Quand on dit critique de rock, on pense peut-être d’abord à quelqu’un qui va écouter les sorties récentes et faire le tri. Or toi tu te présentes plus comme un historien, à fouiller dans le passé, dans les ressorties…

C’est le résultat d’une évolution. Je suis rentré à Rock&Folk en 95, et là je faisais l’actu, les interviews, les papiers de couverture… puis en 2000 j’ai pris un job alimentaire (du marketing à la Fnac), maintenant je fais les pages livres au Figaro, donc je ne suis simplement plus dispo pour faire des interviews, très mal payées en plus. Alors il y a dix ans j’ai pris la rubrique rééditions, puis j’ai eu la rubrique Garageland : le but c’était de ne plus avoir à sortir de chez moi, et de faire ce qui me plaît. Alors forcément quand on m’appelle pour faire une interview à New York je dis non, parce que j’ai passé l’âge, j’ai des enfants…

Donc ce n’est pas par dégoût de la scène actuelle ?

Pas du tout. La première raison, c’est cette nécessité de confort. Avant, en 95, j’en avais besoin pour vivre, alors je faisais tout, les Smashing Pumpkins, des trucs que je détestais ; je m’engueulais avec Manoeuvre qui voulait que je fasse Garbage, je disais, Garbage c’est nul, il me disait, un vrai journaliste fait tout ; là je ne suis pas d’accord. Je pense qu’on n’est pas des journalistes, on est des critiques, on ne fait pas les chiens écrasés, ou Garbage si on n’a pas envie. Avant je le faisais, maintenant je n’ai plus besoin de ça pour vivre, donc je ne le fais plus.
La deuxième raison, qui est vraiment fondamentale, c’est que ce n’est pas à un mec de 43 ans de partir à l’affût des nouveaux groupes très bons. C’est aux mecs qui ont maintenant l’âge que j’avais quand moi j’ai commencé.

Aujourd’hui, tu te vois plus comme un passeur?

Oui, il faut transmettre des trucs qui sont peu connus, en sachant que les générations se renouvellent.
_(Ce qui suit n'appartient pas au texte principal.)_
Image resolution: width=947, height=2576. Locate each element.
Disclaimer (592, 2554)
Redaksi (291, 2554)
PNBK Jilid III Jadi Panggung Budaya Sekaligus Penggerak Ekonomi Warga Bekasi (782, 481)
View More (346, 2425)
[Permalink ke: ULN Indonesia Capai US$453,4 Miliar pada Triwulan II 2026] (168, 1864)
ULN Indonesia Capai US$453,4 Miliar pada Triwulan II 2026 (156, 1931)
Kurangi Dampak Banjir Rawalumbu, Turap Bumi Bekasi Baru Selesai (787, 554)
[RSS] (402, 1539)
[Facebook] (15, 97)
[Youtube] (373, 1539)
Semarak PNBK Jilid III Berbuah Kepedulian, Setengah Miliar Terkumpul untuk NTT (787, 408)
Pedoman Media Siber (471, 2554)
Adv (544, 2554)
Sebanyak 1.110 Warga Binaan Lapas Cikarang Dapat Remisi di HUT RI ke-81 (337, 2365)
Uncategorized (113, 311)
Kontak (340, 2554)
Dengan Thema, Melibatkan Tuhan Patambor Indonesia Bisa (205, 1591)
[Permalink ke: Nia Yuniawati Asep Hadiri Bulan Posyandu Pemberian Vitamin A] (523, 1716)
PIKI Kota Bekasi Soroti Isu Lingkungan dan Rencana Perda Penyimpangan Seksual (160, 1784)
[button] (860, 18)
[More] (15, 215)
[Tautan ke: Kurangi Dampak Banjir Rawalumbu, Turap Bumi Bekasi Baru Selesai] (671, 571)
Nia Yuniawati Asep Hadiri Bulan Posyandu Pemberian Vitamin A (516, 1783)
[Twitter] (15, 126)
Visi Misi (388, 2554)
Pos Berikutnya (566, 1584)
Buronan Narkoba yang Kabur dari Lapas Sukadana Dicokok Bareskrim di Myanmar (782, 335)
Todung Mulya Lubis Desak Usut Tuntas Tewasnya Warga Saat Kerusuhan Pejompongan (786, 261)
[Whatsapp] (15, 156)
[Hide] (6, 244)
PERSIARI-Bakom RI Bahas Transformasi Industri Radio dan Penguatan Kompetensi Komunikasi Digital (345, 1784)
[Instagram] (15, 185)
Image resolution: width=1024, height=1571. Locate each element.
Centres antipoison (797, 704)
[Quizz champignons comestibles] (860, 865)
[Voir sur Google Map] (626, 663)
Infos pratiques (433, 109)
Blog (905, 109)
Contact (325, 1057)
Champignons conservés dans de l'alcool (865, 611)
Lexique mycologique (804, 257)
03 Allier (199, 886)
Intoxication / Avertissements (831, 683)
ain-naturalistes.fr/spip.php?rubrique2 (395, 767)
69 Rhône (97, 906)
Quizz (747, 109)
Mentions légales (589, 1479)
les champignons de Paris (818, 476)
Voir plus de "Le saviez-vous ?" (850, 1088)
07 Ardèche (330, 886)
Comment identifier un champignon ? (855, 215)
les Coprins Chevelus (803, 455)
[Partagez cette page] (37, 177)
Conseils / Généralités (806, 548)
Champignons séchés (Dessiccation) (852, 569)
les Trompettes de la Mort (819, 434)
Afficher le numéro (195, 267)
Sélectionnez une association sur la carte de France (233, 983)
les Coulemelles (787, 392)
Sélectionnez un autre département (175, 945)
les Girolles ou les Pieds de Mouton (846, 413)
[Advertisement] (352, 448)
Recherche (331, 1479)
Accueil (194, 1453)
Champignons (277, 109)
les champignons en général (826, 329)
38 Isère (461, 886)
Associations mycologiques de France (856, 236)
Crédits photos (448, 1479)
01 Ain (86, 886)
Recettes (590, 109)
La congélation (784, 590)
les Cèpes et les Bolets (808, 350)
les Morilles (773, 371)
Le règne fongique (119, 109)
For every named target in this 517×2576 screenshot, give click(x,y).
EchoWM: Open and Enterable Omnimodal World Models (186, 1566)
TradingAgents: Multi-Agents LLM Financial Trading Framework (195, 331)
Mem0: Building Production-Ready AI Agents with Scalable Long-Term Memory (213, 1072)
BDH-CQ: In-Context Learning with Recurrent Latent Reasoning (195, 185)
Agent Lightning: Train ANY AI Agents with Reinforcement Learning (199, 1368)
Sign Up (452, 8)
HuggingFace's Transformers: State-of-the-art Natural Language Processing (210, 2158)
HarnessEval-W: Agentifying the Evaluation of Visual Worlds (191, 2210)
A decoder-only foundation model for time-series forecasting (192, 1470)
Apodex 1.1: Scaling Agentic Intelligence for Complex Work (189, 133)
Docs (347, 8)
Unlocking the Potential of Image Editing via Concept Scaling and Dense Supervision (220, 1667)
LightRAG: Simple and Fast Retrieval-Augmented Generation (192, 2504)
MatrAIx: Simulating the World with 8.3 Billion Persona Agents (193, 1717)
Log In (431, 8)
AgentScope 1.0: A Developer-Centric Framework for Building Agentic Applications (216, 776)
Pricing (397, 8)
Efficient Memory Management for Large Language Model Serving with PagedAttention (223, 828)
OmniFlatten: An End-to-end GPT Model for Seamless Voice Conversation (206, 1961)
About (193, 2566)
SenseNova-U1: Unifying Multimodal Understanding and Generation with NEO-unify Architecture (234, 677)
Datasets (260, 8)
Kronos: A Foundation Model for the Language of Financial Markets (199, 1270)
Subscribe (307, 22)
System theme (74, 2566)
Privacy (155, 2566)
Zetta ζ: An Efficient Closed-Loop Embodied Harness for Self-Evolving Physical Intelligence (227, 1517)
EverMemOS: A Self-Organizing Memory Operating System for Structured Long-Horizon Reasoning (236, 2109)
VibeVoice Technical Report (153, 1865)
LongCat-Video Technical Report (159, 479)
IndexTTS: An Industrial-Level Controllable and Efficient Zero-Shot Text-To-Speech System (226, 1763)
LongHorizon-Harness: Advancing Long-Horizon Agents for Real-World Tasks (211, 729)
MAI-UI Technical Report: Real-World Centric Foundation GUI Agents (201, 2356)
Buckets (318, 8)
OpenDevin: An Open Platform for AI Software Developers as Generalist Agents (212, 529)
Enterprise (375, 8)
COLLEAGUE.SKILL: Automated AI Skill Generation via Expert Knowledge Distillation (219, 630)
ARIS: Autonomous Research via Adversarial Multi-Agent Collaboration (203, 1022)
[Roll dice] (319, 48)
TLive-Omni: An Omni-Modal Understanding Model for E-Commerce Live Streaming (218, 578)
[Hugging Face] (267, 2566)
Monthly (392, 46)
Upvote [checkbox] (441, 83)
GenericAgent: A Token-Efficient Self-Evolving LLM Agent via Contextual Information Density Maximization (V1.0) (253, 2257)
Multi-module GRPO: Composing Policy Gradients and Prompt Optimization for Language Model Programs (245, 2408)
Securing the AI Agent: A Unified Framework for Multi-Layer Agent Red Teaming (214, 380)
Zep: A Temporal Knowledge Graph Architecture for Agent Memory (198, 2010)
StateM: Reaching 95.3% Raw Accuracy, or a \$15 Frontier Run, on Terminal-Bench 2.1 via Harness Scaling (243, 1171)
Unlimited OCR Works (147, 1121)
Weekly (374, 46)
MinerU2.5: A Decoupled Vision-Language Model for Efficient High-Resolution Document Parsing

Je me souviens de l’époque des Naast et consorts, plein de ces petits groupes avaient découvert des trucs sixties dans mes pages. Ça me fait plus plaisir qu’on me dise « j’ai découvert tel groupe grâce à vous » que « votre papier est super bien écrit ».
En revanche pour les nouveautés, le rock étant un truc de jeunes, c’est aux jeunes d’en parler. On est tête chercheuse pendant cinq ou dix ans, après on devient flemmard, ou blasé.

Pourtant, la presse écrite est dominée par des critiques qui sont en train de prendre de l’âge.

Oui, je suis d’ailleurs très étonné de voir le culte d’Eudeline chez les très jeunes. Mais moi aussi quand j’étais jeune je lisais Garnier, les articles des vieux… Après, je vois plein de nouvelles signatures dans Rock&Folk, en dehors de Eudeline et moi c’est des gens qui ont entre 20 et 30 ans qui y écrivent.
Ce qui est fondamental c’est que la presse musicale se vend très mal, donc c’est mal payé d’y écrire, et à partir de là c’est dur de devenir exigeant. Yves Adrien est entré à Rock&Folk par le courrier des lecteurs, Garnier, Manoeuvre avaient envie d’y entrer pour écrire sur des groupes évidemment, mais aussi aussi parce qu’ils pensaient qu’ils pouvaient en vivre. C’était possible à l’époque. Aujourd’hui, si on gagne 300 euros par mois c’est la fête. Du coup les journaux ne peuvent plus exiger des jeunes qui soient brillants, parce qu’ils sont déjà contents d’avoir des plumes quasiment gratuites.

Tu cites beaucoup Garnier, Adrien, Manoeuvre… c’est la critique rock française qui t’a formé?

Ça a été d’abord les Français, forcément, parce qu’à douze ans je ne parlais anglais, et je lisais Rock&Folk et Best religieusement. Au bout d’un moment on constate qu’il y a telle signature qu’on apprécie plus ; moi c’était Manoeuvre qui était très bon dans les années 70, Garnier… j’aimais bien les gens qui avaient de l’humour. Les papiers d’Yves Adrien me faisaient chier parce que je trouvais qu’il faisait du pathos, même si je suis le premier à le trouver super novateur, et en tant que passeur on ne peut pas faire mieux.
Je me suis rendu compte plus tard que ce style déconnant venait de Lester Bangs, mais ça c’est à vingt ans et quelques, quand j’ai commencé à lire des bouquins en anglais. C’est l’école de Creem qui a tout inventé, mais à quatorze ans je ne le savais pas. J’aimais bien ces mecs qui faisaient des papiers fleuves complètement délirants, qui se foutaient de la gueule des gens qu’ils interviewaient, c’était l’époque ou il n’y avait pas de vaches sacrées. Bangs se foutait la gueule de Reed… On n’était pas là transis comme aujourd’hui devant des vieillards en disant « oh vous vous souvenez en 73 vous avez fait un super album », on était là pour déconner.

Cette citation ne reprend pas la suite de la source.